Saved data entries:
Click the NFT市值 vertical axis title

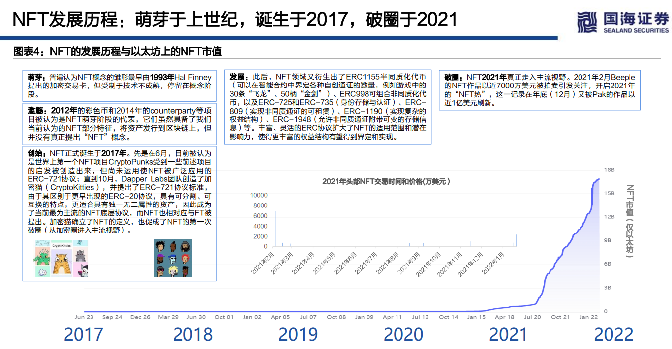[x=630, y=221]
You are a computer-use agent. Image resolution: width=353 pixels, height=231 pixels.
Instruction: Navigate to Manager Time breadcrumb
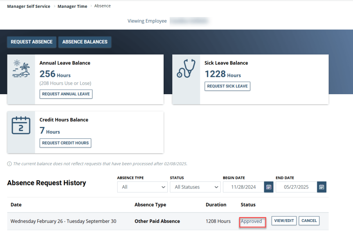tap(72, 7)
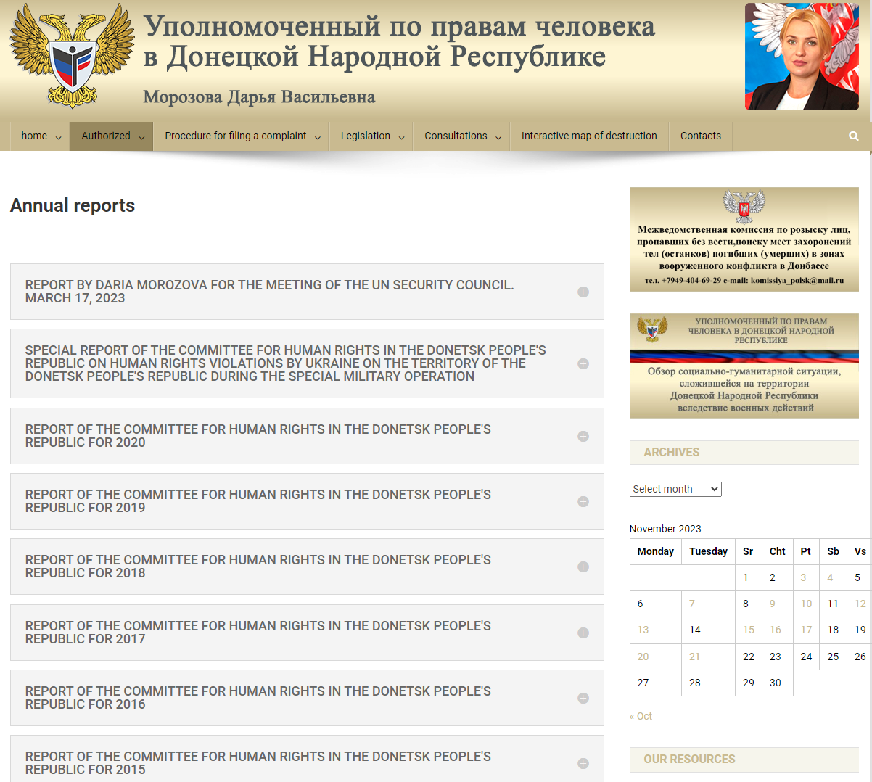The image size is (872, 782).
Task: Toggle circle icon for the 2019 report
Action: 583,501
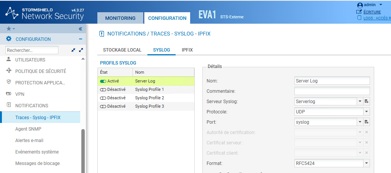Click the expand all menus icon

(x=81, y=50)
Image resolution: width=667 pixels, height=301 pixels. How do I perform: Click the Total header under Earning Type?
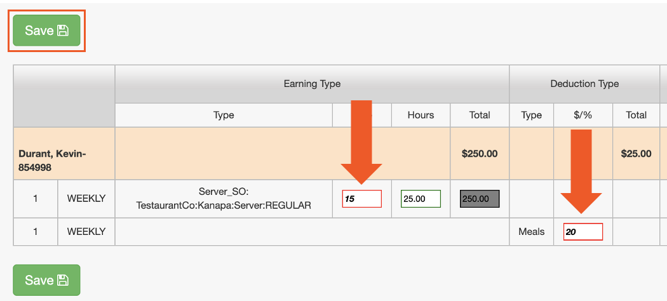click(480, 115)
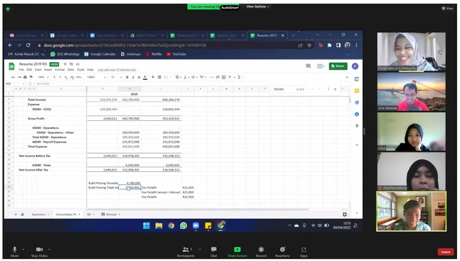Viewport: 460px width, 261px height.
Task: Switch to the Summary sheet tab
Action: coord(39,214)
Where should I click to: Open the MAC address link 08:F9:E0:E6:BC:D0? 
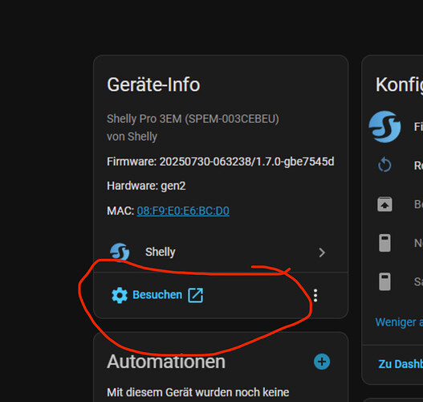pos(183,211)
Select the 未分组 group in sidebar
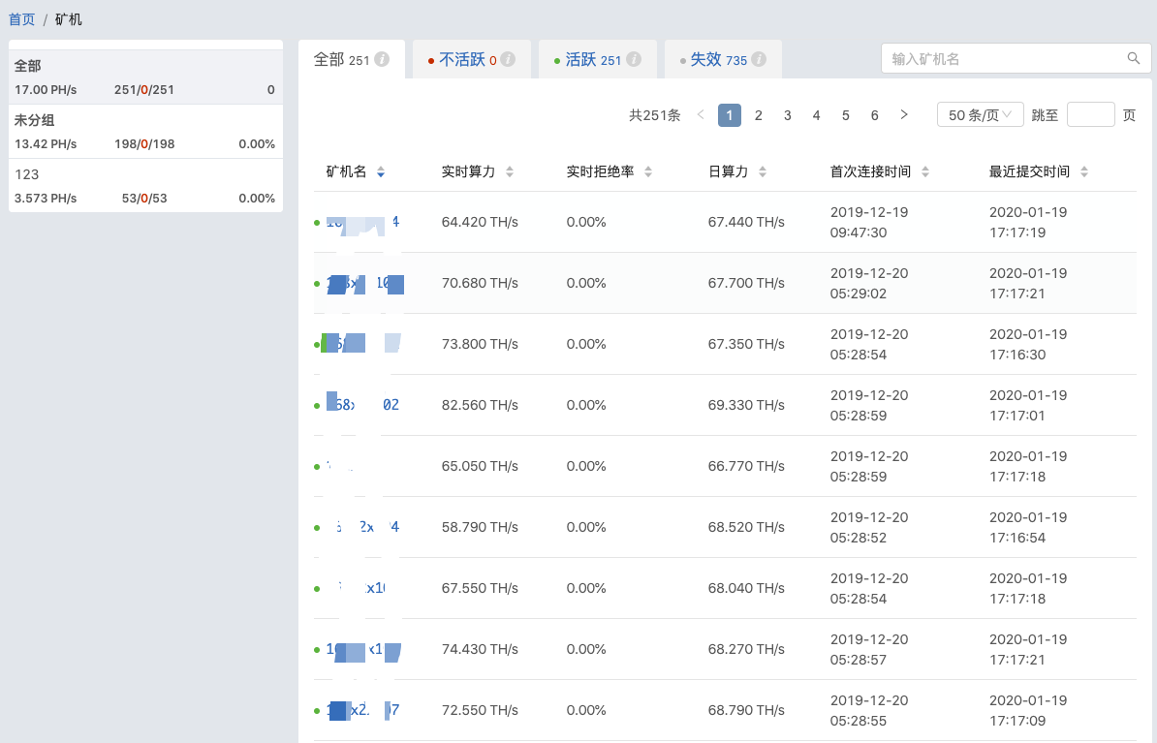Image resolution: width=1157 pixels, height=743 pixels. (145, 132)
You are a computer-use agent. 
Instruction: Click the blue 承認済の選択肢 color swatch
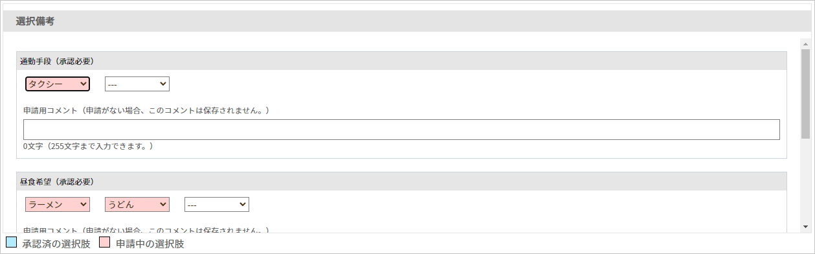[10, 243]
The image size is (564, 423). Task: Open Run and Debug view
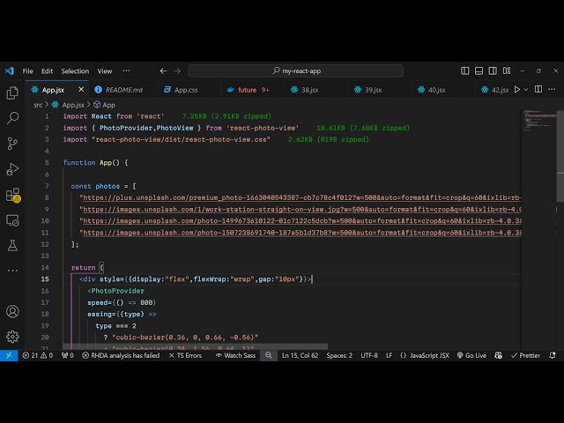(x=12, y=169)
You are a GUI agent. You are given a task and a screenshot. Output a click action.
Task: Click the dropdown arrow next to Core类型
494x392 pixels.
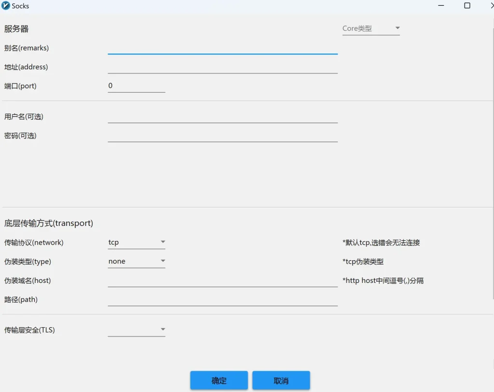[398, 28]

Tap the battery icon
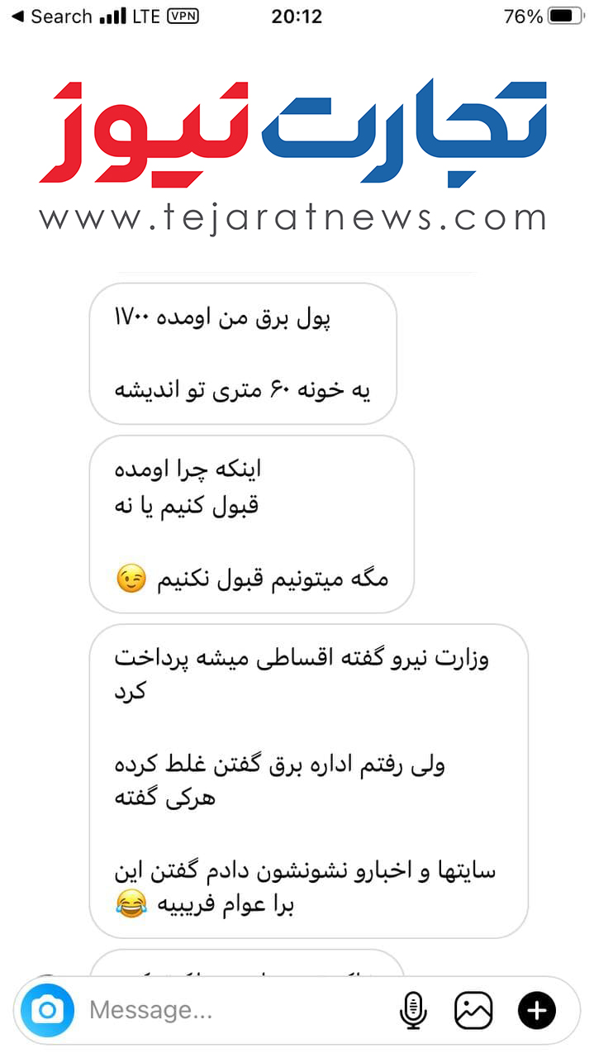point(565,17)
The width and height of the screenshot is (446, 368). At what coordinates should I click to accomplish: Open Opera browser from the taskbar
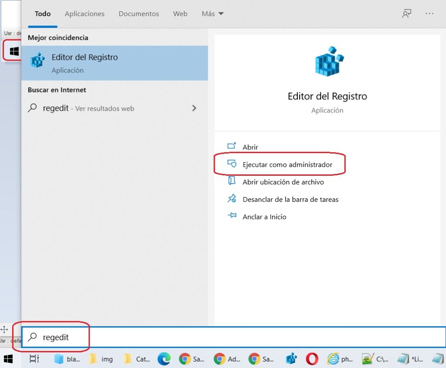pos(312,359)
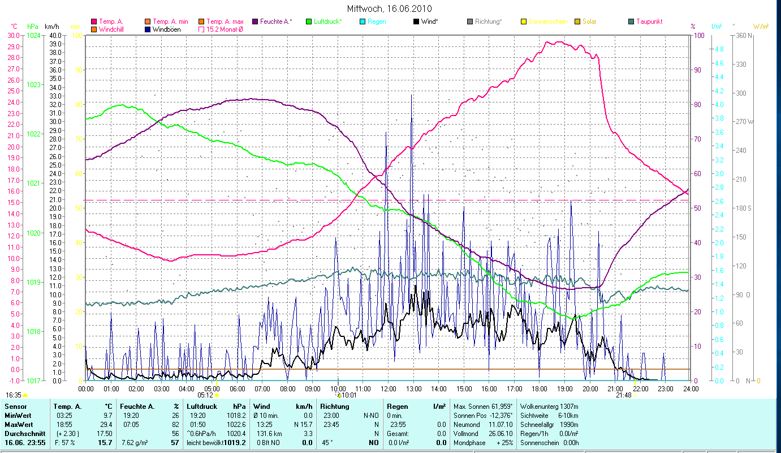This screenshot has height=453, width=781.
Task: Click the sunset sun icon at 21:48
Action: 635,395
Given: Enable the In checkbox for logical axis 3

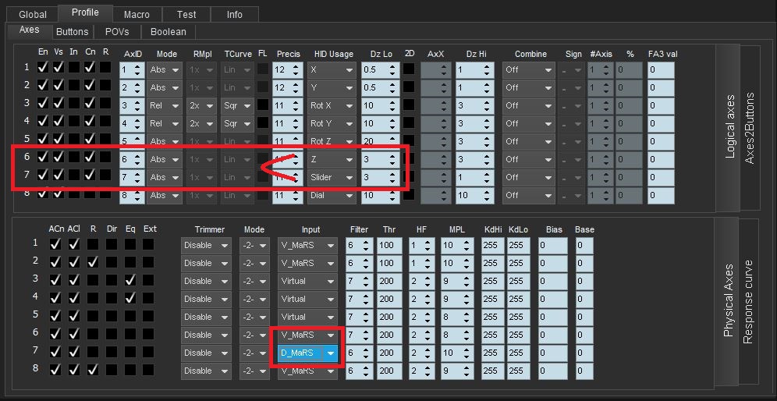Looking at the screenshot, I should pyautogui.click(x=73, y=105).
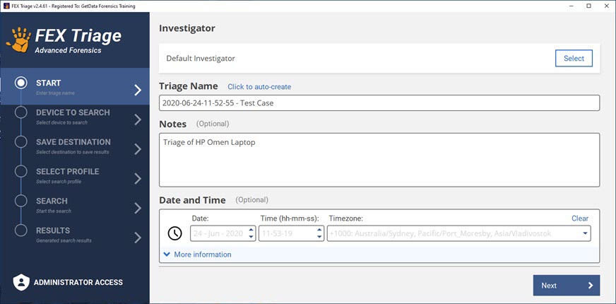
Task: Adjust the Date spinner arrows
Action: 252,233
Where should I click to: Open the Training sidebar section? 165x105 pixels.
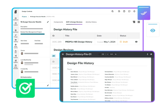16,41
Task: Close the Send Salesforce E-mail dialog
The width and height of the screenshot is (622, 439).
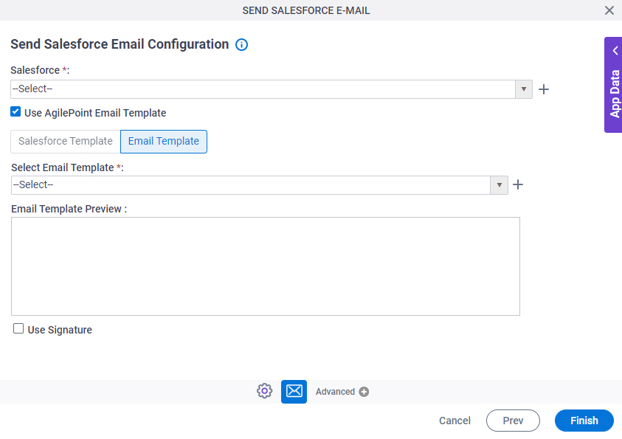Action: tap(609, 10)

**What is being asked**
Check each line above for the string "agent" and copy every line that has it.

**Expected output**
You are a computer-use agent. Image resolution: width=353 pixels, height=231 pixels.
You are a computer-use agent. 
You are a GUI agent. You are given a task and a screenshot. Output a click action.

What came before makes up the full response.